There is another variation on this pattern that is a bit more complex. Here's an example from my input:
[ 0] inp w | w = input
[ 1] mul x 0 | x = 0
[ 2] add x z | x = z
[ 3] mod x 26 | x = z % 26
[ 4] div z 26 | z = z / 26
[ 5] add x -6 | x = (z % 26) + -6
[ 6] eql x w | x = ((z % 26) + -6) == input ? 1 : 0
Unlike in the previous processor, this conditional (((z % 26) + -6) == input) could potentially match something. In fact, we can calculate what input value could make this statement true for a given z value. But from here, we must branch into two possible values for x, shown separated by a colon below.
[ 6] eql x w | x = 1 : 0
[ 7] eql x 0 | x = 0 : 1
[ 8] mul y 0 | y = 0
[ 9] add y 25 | y = 25
[ 10] mul y x | y = 0 : 25
[ 11] add y 1 | y = 1 : 26
[ 12] mul z y | z = (z / 26) : (z / 26) * 26
[ 13] mul y 0 | y = 0
[ 14] add y w | y = input
[ 15] add y 10 | y = input + 10
[ 16] mul y x | y = 0 : input + 10
[ 17] add z y | z = (z / 26) : ((z / 26) * 26) + (input + 10)

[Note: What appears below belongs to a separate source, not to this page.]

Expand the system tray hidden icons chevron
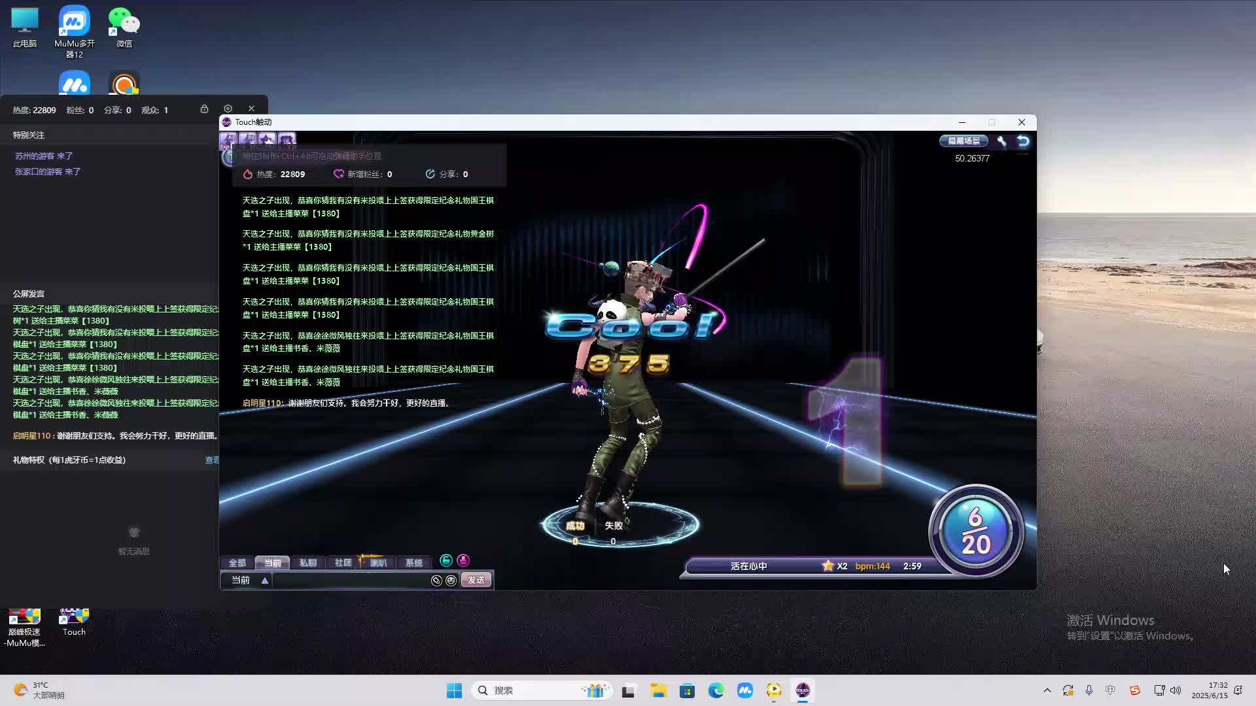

So depending on the state of z and digit fed to the processor, we either get z / 26, or ((z / 26) * 26) + (input + 10). Other processors in the input come a similar result: z / 26 or ((z / 26) * 26) + (input + 13), for example.
But how does that get us closer to finding model numbers that work? Well, we know Z must reach zero by the end of the processing. We know that our first type of processors follow this equation: z = (26 * z) + (input + A) where A appears to always be a positive number. This will only ever increase Z by a factor of roughly 26, and will happen seven times.

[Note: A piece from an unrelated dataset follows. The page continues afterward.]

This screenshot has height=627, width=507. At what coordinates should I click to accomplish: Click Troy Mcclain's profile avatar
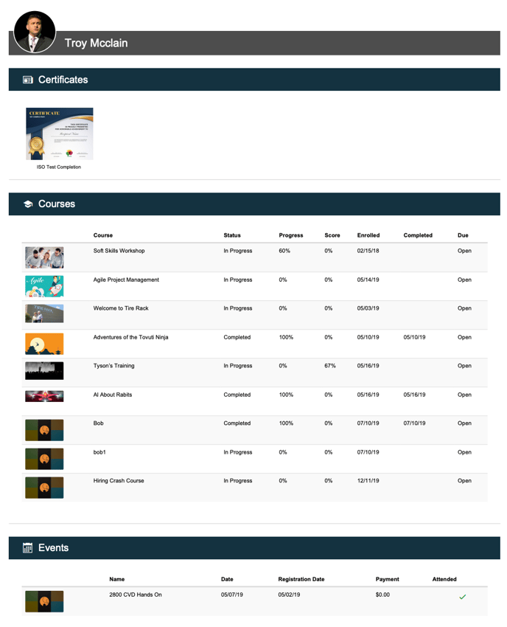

We need Z to be zero, so we must also decrease Z by a factor of roughly 26. z / 26 accomplishes this, but ((z / 26) * 26) + (input + B), where B always appears to be a positive number, does not. So we need the second processor to always chose the z / 26 path, and because we know the conditions to chose that path (((z % 26) + C) == input, where C appears to always be negative), we calculate the input digit to cause that to happen.

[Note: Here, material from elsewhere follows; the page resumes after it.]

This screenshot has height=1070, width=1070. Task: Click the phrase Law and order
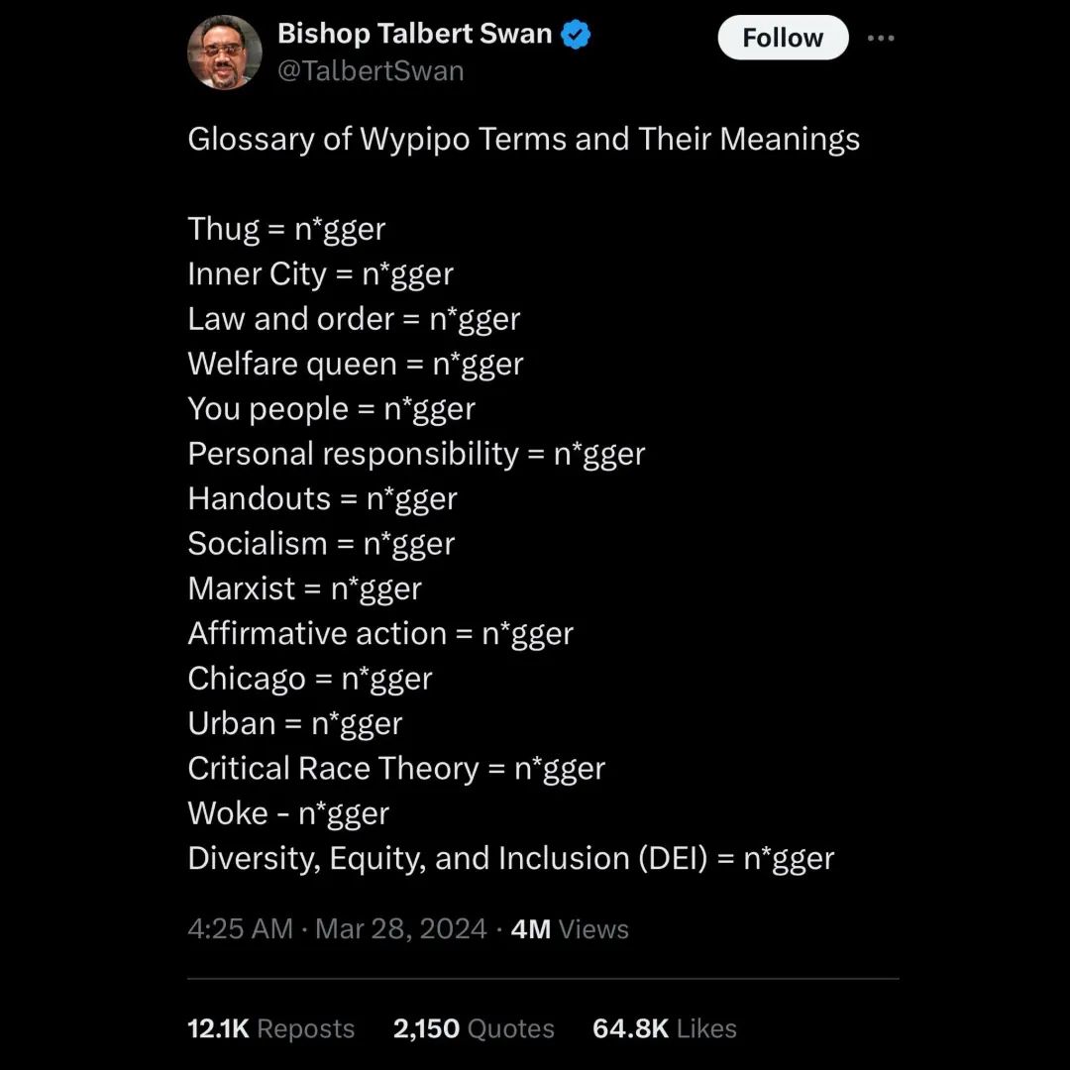(291, 319)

So, what I do is parse the input, detect each type of processor, and build a model around that. Then I iterate through all the processors. For the "simple" processors, I just brute-force the input digits. For the "complex" processors, I calculate which (if any) input digit would produce the valid path. This reduces my problem space from 9^14, to 9^7, making it solvable in a reasonable amount of time.
I just reversed the order of how I calculate the brute-force digits. It takes a little longer than part 1, but still fast enough to be acceptable.
I always wondered if day 25 would be the hardest, or if the AoC gods would have mercy on Christmas Eve. I feel like they had mercy. So for this one, I once again just stuffed all the data into a 1 dimensional array and wrote some helpers around accessing the data. For each step, I make an empty map, copy over the group that is stationary, then move (or not) the group that is moving. I made a few small tweaks to improve performance:
- I use a poor man's array pool. Rather than creating new arrays and then immediately throwing them away, I toss them into a stack when I'm done with them, and pop them off when I need a new one... In reality, the stack only ever has one item in it so I could have just swapped between a pair of arrays, but that was just more logic.
- Since I'm using a pool, I need to initialize the array. I could have to just looped through all the elements and set them to '.' manually, but instead I create an "empty" array, initialized to all '.' elements, and then copy that array into the array I want to zero out.
Did these optimizations make a significant difference? No idea. I broke the golden rule of "performancing" and added tweaks without profiling. In any case, it arrives at the answer in a reasonable amount of time.
And... I won't spoil part 2, except to say if you solved Part 1, I'm quite confident you can solve part 2.